##### Source passage #####

Subsequent to December 31, 2011 the Company entered into the following contracts:
----------------------------------------------------------------------------
Daily Price
Natural Gas Period Hedged Type Volume (CAD)
----------------------------------------------------------------------------
Fixed
July 1, 2012 to October 31, 2012 Price 5,000 GJ $ 2.32/GJ
Fixed
July 1, 2012 to October 31, 2012 Price 5,000 GJ $ 2.35/GJ
Fixed
April 1, 2012 to March 31, 2014 Price 5,000 GJ $ 3.00/GJ
----------------------------------------------------------------------------
Interest rate risk
The Company is exposed to interest rate risk in relation to interest expense on
its revolving credit facility. Currently, the Company has not entered into any
agreements to manage this risk. If interest rates applicable to floating rate
debt were to have increased by 100 bps (1%) it is estimated that the Company's
earnings before income tax for the year ended December 31, 2011 would decrease
by $4.5 million. An opposite change in interest rates will result in an opposite
impact on earnings before income tax.
Credit risk
A substantial portion of the Company's accounts receivable is with petroleum and
natural gas marketing entities. Industry standard dictates that commodity sales
are settled on the 25th day of the month following the month of production. The
Company generally extends unsecured credit to purchasers, and therefore, the
collection of accounts receivable may be affected by changes in economic or
other conditions and may accordingly impact the Company's overall credit risk.
Management believes the risk is mitigated by the size, reputation and
diversified nature of the companies to which they extend credit. The Company has
not previously experienced any material credit losses on the collection of
accounts receivable. Of the Company's revenue for the year ended December 31,
2011, approximately 54% was received from four companies (18%, 13%, 12% and 11%)
(December 31, 2010 - 76%, five companies (20%, 18%, 17%, 11% and 10%)). Of the
Company's accounts receivable at December 31, 2011, approximately 15% was
receivable from a single company (At December 31, 2010 - 31%, three companies
(11%, 10% and 10%). The maximum exposure to credit risk is represented by the
carrying amount on the balance sheet. There are no material financial assets
that the Company considers past due and no accounts have been written off.
The Company may be exposed to certain losses in the event of non-performance by
counterparties to commodity price contracts. The Company mitigates this risk by
entering into transactions with counterparties that have investment grade credit
ratings.
Counterparties to financial instruments expose the Company to credit losses in
the event of non-performance. Counterparties for derivative instrument
transactions are limited to high credit-quality financial institutions, which
are all members of our syndicated credit facility.
The Company assesses quarterly if there should be any impairment of financial
assets. At December 31, 2011, there was no impairment of any of the financial
assets of the Company.
Liquidity risk
Liquidity risk includes the risk that, as a result of operational liquidity
requirements:
-- The Company will not have sufficient funds to settle a transaction on
the due date;
-- The Company will be forced to sell financial assets at a value which is
less than what they are worth; or
-- The Company may be unable to settle or recover a financial asset at all.

##### Records provided #####

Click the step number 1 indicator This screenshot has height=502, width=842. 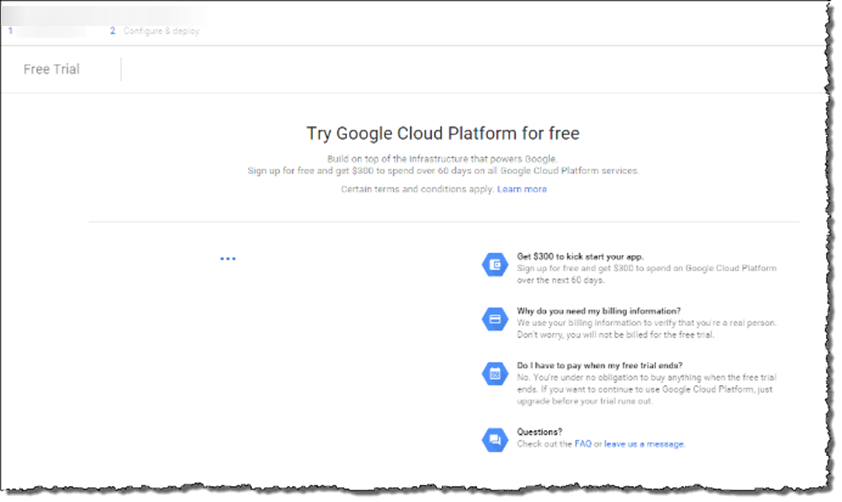10,31
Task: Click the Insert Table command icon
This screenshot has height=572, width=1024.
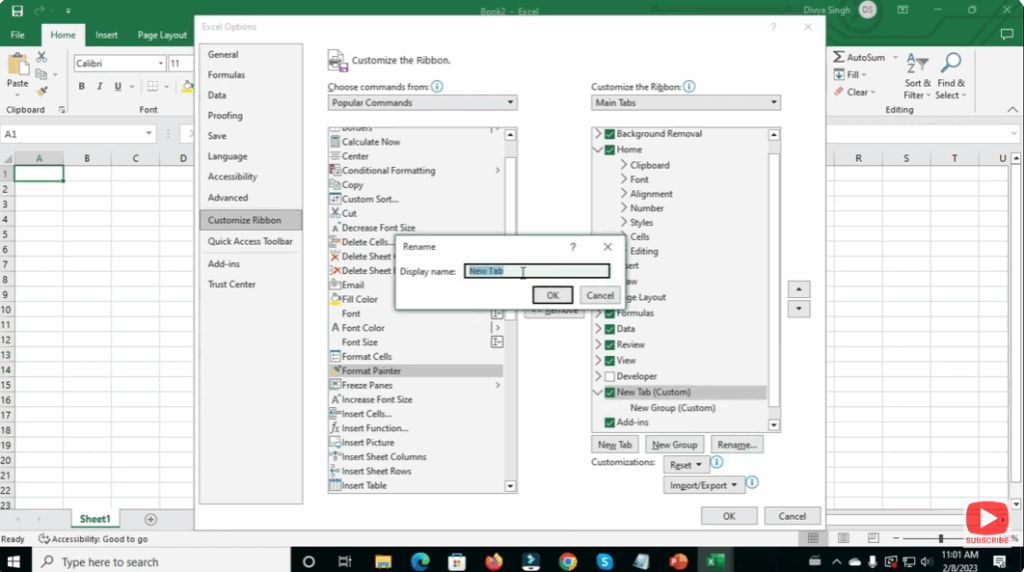Action: point(335,486)
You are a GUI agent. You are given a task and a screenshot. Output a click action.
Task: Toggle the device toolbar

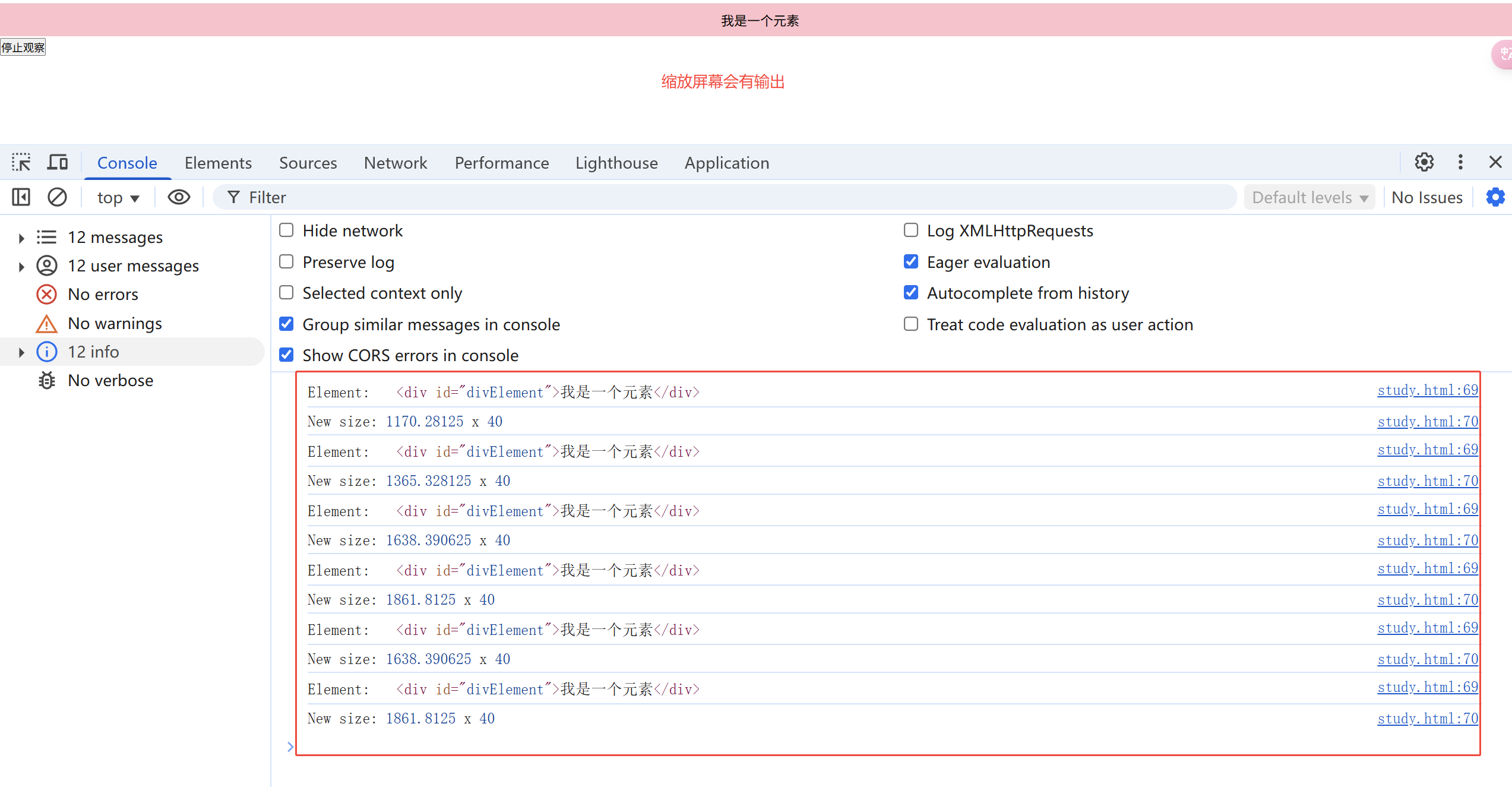pyautogui.click(x=57, y=162)
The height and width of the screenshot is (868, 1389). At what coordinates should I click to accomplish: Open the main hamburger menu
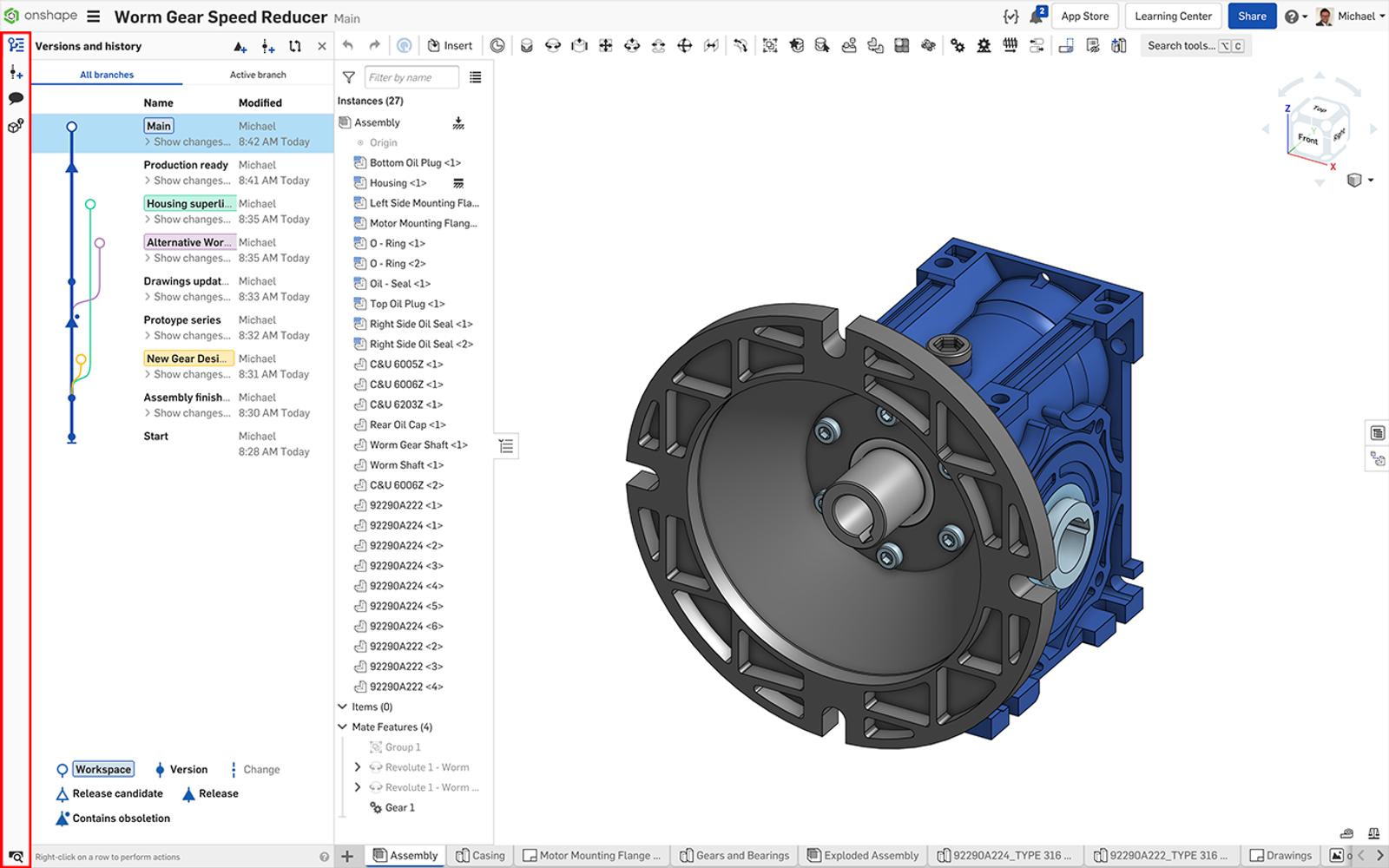(x=94, y=16)
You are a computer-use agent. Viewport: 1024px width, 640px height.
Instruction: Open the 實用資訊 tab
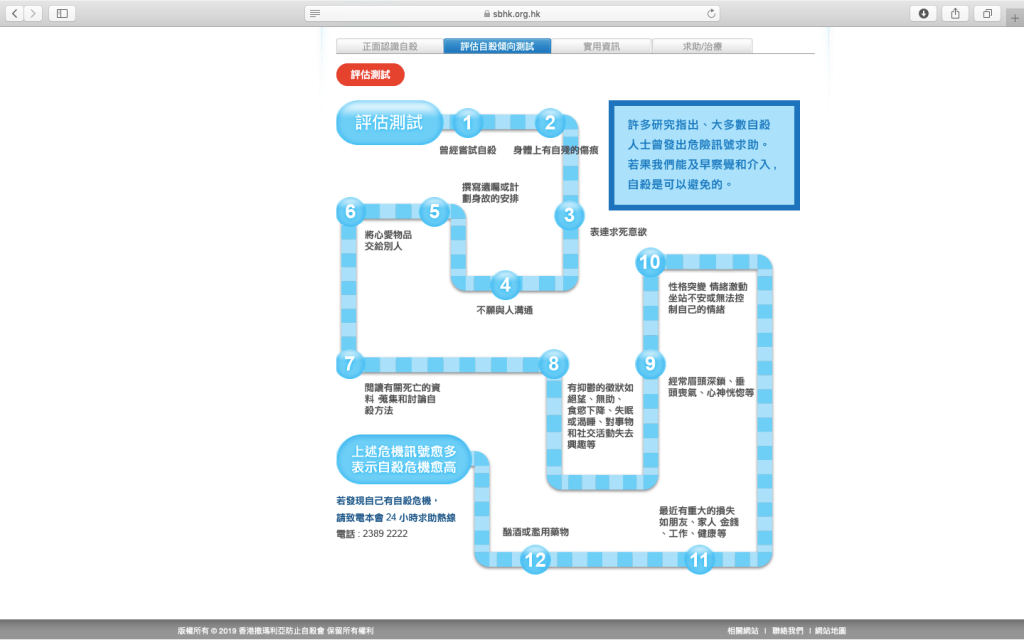[601, 46]
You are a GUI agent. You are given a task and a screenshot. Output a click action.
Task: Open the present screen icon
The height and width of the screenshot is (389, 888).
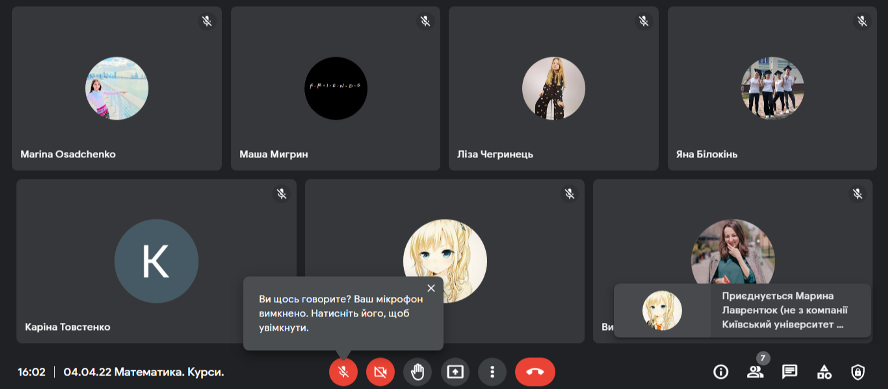(x=455, y=372)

#####

■ **Tasks to complete**:
(1) List the risk headings that appear in the financial risk passage.
(2) According to the financial risk passage, on what day does industry standard settle commodity sales?
The entries are separate material and are not part of the financial risk passage.

■ **Full solutions**:
(1)
Interest rate risk
Credit risk
Liquidity risk

(2) On the 25th day of the month following the month of production.